When it comes to designing a game setting I've always wondered how much to put in one area. How many dungeons should be a days ride from The Constipated Hobbit Inn? How many ancient alien complexes should be a short jump away from that Class K space station? There seen to be different approaches to question, with some gamers cramming lots of hot-spots into a map, with others spreading them out over a larger area.

The former style is clearly at work in the late Dave Hargrave's legendary (notorious?) Arduin campaign setting. Take a look at this map from one of the grimoires and you'll see that despite being just a small corner of the world it's bursting with dungeons.

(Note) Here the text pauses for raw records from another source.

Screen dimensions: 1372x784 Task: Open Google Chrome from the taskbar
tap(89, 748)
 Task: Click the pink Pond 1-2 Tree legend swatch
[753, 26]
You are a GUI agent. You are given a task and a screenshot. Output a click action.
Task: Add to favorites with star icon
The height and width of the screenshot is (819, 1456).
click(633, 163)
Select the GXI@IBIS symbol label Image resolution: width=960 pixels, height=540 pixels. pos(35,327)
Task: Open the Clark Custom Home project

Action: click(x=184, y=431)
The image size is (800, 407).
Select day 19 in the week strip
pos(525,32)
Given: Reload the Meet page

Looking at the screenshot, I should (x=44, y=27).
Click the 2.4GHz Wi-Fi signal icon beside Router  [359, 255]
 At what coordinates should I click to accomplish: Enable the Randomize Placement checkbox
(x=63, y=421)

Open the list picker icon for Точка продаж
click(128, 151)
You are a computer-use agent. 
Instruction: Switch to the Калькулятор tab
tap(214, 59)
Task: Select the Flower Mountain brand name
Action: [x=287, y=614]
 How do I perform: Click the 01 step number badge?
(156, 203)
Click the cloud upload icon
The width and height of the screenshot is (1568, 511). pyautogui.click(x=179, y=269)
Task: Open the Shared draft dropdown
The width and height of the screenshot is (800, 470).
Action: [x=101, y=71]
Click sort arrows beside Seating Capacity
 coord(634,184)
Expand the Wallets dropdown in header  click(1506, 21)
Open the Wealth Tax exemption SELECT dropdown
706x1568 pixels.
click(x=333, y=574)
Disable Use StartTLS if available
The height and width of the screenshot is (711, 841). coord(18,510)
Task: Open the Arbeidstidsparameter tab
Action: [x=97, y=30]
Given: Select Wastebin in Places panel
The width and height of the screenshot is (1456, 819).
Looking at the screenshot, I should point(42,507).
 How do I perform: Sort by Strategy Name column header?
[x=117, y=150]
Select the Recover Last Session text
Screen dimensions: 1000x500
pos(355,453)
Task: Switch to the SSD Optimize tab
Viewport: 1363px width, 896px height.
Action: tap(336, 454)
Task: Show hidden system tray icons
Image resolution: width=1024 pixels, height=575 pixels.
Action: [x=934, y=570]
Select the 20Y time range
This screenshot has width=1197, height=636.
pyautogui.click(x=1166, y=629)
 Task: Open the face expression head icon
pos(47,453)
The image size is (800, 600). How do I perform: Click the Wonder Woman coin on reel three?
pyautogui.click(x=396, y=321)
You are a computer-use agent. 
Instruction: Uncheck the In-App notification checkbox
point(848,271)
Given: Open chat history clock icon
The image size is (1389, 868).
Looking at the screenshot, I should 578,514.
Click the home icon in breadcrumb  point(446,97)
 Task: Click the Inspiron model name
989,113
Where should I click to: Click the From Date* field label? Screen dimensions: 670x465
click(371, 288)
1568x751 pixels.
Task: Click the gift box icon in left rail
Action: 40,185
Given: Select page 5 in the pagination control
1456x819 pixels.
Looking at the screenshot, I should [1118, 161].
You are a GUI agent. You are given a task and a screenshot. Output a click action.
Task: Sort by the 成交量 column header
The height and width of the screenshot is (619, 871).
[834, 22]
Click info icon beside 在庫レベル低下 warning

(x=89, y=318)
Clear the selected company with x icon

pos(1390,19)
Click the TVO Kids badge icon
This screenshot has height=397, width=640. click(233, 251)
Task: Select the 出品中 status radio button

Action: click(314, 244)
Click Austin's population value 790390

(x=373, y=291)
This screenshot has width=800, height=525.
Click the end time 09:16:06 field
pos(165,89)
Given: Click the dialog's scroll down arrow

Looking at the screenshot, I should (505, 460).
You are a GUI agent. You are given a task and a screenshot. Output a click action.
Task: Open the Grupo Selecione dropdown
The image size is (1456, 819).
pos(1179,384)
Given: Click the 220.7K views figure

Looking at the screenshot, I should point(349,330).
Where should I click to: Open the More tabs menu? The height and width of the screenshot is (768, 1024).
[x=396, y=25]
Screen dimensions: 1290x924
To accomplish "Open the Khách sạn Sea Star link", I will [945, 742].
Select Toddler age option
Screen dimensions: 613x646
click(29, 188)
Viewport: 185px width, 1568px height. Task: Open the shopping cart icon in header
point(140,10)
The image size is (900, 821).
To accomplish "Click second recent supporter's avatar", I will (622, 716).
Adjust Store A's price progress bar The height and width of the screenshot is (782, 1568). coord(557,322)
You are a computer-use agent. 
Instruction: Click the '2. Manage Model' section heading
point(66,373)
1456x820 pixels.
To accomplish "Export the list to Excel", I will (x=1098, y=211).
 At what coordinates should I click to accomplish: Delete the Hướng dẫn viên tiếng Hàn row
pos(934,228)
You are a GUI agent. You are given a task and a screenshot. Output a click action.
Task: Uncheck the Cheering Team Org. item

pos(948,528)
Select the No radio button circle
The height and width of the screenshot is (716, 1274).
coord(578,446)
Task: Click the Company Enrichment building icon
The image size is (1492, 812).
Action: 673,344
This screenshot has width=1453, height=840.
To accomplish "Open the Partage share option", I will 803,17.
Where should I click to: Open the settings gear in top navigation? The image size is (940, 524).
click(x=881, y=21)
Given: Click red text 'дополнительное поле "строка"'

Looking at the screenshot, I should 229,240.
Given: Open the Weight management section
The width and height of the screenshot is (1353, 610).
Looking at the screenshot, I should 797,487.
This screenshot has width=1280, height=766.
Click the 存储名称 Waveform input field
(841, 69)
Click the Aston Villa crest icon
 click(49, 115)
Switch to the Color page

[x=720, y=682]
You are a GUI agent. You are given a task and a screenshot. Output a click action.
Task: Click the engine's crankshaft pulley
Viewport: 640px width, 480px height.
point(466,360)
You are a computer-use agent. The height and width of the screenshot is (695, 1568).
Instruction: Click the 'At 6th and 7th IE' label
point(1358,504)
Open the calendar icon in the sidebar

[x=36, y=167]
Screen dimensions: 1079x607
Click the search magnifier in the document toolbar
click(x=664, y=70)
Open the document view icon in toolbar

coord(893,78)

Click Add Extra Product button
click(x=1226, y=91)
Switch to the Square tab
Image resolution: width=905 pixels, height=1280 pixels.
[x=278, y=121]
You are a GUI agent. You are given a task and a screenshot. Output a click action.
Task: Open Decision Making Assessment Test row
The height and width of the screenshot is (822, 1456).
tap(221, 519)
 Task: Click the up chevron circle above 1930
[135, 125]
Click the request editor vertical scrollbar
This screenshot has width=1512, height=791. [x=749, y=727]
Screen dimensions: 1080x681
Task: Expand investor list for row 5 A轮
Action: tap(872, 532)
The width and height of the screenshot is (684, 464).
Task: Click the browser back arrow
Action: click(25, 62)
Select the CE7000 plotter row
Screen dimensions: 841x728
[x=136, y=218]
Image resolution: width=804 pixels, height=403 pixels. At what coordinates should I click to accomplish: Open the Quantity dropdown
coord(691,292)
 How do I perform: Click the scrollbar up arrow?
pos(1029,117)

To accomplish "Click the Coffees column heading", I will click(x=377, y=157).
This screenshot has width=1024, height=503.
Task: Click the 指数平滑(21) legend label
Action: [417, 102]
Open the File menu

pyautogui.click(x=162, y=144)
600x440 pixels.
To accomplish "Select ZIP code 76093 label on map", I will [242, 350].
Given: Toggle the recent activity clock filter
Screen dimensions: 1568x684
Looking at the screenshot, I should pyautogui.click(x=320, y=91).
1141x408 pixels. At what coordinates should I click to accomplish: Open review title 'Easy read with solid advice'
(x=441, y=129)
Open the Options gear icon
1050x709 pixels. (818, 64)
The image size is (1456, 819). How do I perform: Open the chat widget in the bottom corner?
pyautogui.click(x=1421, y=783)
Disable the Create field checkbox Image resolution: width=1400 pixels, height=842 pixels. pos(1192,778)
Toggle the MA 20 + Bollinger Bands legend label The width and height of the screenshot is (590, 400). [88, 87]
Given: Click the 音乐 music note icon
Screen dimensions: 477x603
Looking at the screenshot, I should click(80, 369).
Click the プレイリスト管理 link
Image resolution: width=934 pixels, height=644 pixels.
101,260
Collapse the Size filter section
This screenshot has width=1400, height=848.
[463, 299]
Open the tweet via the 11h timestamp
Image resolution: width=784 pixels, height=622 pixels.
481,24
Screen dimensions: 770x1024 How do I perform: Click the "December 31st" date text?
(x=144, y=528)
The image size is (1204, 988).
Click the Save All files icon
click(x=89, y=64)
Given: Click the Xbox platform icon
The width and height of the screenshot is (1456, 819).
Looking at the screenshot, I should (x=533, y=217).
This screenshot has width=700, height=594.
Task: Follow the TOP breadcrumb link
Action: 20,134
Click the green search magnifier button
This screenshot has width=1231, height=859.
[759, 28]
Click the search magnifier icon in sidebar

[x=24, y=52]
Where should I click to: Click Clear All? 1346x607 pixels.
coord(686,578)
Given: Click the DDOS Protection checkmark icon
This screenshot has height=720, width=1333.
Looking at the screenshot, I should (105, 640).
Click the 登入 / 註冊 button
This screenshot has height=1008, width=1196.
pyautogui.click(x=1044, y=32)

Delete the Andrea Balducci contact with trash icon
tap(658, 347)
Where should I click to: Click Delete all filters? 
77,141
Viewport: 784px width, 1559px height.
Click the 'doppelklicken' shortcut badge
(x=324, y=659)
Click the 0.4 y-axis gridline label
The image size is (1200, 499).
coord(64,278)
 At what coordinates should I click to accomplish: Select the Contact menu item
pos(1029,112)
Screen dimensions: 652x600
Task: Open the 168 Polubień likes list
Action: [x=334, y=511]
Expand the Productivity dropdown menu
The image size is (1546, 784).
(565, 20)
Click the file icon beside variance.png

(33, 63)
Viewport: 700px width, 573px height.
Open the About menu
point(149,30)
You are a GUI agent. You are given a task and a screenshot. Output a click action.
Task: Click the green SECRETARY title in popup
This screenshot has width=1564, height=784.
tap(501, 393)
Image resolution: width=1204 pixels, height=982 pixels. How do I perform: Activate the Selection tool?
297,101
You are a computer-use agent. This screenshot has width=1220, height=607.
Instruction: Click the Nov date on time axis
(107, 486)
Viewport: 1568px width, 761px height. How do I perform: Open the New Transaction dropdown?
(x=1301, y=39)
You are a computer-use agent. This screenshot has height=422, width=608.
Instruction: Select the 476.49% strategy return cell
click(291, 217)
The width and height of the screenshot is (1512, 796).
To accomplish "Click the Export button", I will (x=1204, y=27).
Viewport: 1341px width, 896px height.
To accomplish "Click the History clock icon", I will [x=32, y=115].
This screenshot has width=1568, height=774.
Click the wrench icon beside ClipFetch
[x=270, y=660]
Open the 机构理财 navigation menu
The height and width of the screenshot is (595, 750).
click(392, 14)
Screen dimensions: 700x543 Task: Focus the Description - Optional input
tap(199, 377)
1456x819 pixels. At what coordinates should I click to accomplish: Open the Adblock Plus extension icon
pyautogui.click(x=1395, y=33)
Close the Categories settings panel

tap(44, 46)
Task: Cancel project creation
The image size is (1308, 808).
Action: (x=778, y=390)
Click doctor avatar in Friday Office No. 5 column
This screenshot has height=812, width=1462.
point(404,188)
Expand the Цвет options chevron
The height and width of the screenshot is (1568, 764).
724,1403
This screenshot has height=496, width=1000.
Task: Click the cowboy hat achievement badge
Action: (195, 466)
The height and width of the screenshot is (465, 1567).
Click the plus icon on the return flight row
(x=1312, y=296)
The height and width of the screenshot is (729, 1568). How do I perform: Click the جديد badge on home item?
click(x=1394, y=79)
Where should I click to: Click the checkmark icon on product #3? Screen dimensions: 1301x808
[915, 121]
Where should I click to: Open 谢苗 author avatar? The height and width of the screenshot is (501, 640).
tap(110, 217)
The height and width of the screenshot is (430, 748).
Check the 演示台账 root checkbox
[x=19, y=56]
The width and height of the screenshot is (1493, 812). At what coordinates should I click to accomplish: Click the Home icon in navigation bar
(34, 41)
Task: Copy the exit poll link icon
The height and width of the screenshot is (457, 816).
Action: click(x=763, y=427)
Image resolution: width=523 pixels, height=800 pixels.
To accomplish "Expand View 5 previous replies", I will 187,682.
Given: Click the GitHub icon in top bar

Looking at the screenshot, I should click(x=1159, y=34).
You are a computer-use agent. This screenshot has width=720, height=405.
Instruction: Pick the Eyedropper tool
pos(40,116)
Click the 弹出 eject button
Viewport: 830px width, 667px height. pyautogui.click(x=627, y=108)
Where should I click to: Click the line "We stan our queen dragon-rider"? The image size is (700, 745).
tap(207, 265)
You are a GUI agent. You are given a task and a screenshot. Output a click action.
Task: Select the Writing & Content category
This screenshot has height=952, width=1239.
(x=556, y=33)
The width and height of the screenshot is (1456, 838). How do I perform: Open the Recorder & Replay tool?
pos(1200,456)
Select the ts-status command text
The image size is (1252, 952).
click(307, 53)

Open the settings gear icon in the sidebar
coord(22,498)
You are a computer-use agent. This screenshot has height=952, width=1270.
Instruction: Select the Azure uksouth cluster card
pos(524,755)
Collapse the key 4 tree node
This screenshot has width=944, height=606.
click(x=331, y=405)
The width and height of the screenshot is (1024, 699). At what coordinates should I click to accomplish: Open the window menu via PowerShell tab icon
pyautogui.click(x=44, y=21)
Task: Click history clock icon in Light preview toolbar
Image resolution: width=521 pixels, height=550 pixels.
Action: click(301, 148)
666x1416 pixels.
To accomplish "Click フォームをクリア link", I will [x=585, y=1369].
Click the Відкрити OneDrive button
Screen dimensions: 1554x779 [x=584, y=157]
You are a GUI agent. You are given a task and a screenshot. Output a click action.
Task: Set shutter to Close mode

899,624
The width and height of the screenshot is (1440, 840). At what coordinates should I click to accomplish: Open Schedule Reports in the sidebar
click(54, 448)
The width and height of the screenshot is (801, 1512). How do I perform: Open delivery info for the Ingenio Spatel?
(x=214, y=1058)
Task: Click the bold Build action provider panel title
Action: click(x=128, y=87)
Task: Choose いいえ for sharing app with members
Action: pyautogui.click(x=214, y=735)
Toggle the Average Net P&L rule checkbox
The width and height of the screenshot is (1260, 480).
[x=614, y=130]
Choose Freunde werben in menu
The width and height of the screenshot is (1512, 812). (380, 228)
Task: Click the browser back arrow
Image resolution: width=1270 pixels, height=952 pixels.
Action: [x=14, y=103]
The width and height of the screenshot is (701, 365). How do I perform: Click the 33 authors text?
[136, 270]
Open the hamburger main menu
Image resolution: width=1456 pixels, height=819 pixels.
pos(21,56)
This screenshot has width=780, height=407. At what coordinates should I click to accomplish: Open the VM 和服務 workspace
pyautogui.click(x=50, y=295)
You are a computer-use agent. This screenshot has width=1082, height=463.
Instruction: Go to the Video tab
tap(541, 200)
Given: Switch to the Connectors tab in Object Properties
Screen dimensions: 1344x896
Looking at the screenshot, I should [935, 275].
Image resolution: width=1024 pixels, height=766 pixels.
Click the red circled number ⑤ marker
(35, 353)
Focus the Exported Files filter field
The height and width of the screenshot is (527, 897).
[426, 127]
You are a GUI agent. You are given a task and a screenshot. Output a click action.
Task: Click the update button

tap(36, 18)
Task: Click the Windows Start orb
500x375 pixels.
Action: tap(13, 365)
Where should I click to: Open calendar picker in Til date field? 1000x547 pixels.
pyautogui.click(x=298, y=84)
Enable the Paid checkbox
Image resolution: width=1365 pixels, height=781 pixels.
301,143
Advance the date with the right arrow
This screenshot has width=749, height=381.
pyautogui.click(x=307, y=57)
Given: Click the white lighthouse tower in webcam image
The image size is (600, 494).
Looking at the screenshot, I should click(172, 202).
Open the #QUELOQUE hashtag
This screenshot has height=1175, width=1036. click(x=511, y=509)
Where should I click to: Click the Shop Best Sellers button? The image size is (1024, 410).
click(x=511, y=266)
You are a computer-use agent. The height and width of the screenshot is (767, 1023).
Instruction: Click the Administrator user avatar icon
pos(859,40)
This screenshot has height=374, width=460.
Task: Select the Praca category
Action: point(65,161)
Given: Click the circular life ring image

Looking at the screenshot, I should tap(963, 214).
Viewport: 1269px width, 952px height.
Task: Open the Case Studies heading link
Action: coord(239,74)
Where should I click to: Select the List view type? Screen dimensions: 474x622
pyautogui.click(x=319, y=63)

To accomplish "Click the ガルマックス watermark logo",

In fact, all of the published Arduin dungeons are on that map. They're all within spitting distance of one another. A somewhat similar approach is evident in Jeff Rients' excellent comedic Encounter Critical module, Asteroid 1618. Jeff mapped out the Vanth sub-sector of space Traveller fashion.  Along with the planet Vanth it includes Gamma (Gamma World), the spaceship Warden (Metamorphosis Alpha), Orezius (Uresia), Mythika (Mazes & Minotaurs) and more.

Even given that this is something of a tongue-in-cheek game, that's a lot of adventure locales in one small sub-sector.

The other approach is the one taken by the Judge's Guild in their classic Wilderlands of High Fantasy setting. This involved maps covering near-continental swaths of land and the dungeons and adventure modules that were published to tie into it were spread out over vast distances. A similar approach seems to be evident in Christopher B.'s Dark World, where you have a large area mapped out where the dungeons will be spread around.

So which approach do you use? Do you put all the interesting thing within easy reach of each other? Do you disperse them, placing them far apart and setting the stage for epic voyages?